Mereka siswa SMA? Mereka bergaul dengan sangat baik. Lihat mereka berdebat
apakah akan membagi tagihan atau meminta pacarnya yang membayar.'
'Wahai
pemuda! Aku dulu juga seperti itu dengan suamiku dulu!'
'Hah?
Bukankah kamu pertama kali bertemu dengannya ketika kalian berdua mulai
bekerja?'
'Ah,
maaf, aku salah mengira dia mantan pacarku, ohohoho.'
'Ya
ampun, bagaimana kamu bisa melakukan itu, hm ~?'
“…Yah, biarkan aku membayar semuanya untuk saat ini,
oke?”
"Eh, y-ya, tentu saja."
Kami memutuskan untuk membagi tagihan nanti dan
hanya membayar semuanya dengan uangku untuk saat ini. Kami kemudian segera
keluar dari minimarket.
"Maehara, biarkan aku membawa salah
satunya."
“Ahh, tentu, terima kasih.”
Aku menyerahkan tas yang lebih ringan, yang tidak berisi
cola di dalamnya, dan berjalan bahu-membahu dengannya.
“Asanagi.”
"Apa?"
“…Dari sudut pandang orang luar, kita terlihat
seperti pasangan, ya?”
"…Sepertinya begitu. Bahkan jika bukan itu
masalahnya, jika laki-laki dan perempuan terlihat dekat, orang-orang pasti akan
salah paham tentang hal-hal seperti ini.”

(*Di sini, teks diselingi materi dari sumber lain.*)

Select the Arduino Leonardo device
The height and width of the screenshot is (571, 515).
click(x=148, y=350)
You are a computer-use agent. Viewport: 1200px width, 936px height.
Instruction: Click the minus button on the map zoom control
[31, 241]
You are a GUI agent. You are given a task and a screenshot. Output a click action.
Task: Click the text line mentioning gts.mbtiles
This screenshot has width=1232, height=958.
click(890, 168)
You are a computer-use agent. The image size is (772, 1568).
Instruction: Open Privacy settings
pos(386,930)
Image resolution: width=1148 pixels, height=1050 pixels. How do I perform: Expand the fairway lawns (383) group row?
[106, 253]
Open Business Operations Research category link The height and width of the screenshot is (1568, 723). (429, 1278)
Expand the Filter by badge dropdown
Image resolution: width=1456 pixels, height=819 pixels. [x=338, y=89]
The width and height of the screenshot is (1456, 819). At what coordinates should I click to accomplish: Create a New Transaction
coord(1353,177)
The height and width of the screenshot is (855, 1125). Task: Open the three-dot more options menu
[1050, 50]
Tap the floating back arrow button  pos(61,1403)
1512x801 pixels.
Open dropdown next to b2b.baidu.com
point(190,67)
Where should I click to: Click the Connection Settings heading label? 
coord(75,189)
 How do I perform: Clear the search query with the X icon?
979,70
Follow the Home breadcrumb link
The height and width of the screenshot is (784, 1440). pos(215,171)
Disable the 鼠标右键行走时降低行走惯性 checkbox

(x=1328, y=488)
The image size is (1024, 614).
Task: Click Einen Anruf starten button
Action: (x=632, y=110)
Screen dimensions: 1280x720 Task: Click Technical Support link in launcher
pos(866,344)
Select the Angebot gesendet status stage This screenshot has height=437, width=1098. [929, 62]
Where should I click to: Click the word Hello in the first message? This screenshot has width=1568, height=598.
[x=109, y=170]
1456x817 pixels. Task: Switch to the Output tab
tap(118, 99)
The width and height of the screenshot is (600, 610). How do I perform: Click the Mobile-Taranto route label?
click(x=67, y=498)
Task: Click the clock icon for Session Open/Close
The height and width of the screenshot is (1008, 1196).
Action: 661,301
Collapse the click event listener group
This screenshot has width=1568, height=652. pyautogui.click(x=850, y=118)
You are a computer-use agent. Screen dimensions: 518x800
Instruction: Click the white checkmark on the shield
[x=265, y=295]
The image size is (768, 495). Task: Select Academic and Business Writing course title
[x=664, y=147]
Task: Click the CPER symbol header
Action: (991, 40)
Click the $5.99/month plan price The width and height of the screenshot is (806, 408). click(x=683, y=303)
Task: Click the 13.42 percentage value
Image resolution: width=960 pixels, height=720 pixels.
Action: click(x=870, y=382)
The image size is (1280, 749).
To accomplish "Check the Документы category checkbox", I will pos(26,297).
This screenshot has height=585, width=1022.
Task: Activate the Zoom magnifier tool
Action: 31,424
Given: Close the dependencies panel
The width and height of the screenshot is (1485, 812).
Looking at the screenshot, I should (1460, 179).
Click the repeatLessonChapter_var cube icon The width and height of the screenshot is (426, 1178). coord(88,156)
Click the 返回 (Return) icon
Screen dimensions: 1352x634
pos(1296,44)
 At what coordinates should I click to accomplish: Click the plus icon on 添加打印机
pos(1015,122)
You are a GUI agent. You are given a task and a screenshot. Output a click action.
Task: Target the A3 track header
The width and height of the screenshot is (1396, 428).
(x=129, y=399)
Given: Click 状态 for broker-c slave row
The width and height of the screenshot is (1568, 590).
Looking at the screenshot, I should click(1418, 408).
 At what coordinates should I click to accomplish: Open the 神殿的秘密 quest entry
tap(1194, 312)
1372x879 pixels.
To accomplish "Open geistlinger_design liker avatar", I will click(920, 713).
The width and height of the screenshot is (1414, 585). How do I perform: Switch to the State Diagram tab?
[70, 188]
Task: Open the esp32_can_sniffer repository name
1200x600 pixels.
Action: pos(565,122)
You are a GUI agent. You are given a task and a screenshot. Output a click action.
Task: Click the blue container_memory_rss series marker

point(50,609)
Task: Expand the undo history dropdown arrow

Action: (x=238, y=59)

Aku memang berpikir bahwa Asanagi dan aku bergaul
dengan cukup baik. Aku sangat menyukainya, tapi hanya sebagai 'teman', bukan
'kekasih'.
Aku bertanya-tanya mengapa orang berpikir bahwa jika
anak laki-laki dan perempuan dekat, mereka akan 'berpacaran' satu sama lain?
Dibandingkan dengan gadis-gadis lain, Asanagi
memiliki wajah yang cantik, selera mode yang hebat, dan kepribadian yang
serius. Aku bisa mengerti mengapa beberapa anak laki-laki mungkin jatuh cinta
padanya.
Tapi, hanya karena aku bisa mengerti, bukan berarti
aku merasakan hal yang sama seperti mereka.
Setiap kali kami bermain di rumahku, Asanagi selalu
menurunkan kewaspadaannya di sekitarku. Kadang-kadang, aku bahkan melihat sekilas
celana dalamnya setiap kali dia mengangkat kakinya untuk menendangku. Jangan
salah paham, aku seorang siswa SMA yang sehat, jadi aku juga memikirkan hal-hal
ini.
Tapi itu tidak berarti Asanagi membuatku terangsang
dan aku ingin melakukan sesuatu.
Bagiku, bisa bergaul dengannya sambil membicarakan
hal-hal bodoh sudah cukup.
"Hei, Asanagi."
“Hmm?”
“…Apa itu cinta, aku bertanya-tanya…?”
“Kamu jadi filosofis sekarang, ya? Baiklah, mari
kita lihat… Aku sendiri tidak begitu memahaminya, kukira kita berada di kapal
yang sama dalam hal ini.”
"Aku mengerti."
“Hm.”
Bahkan Asanagi, yang sangat ramah, tidak tahu
jawaban atas pertanyaanku, apalagi seorang penyendiri sepertiku.
Dengan jarak yang sedikit lebih memisahkan kami satu
sama lain, kami mempercepat langkah kami dalam perjalanan pulang.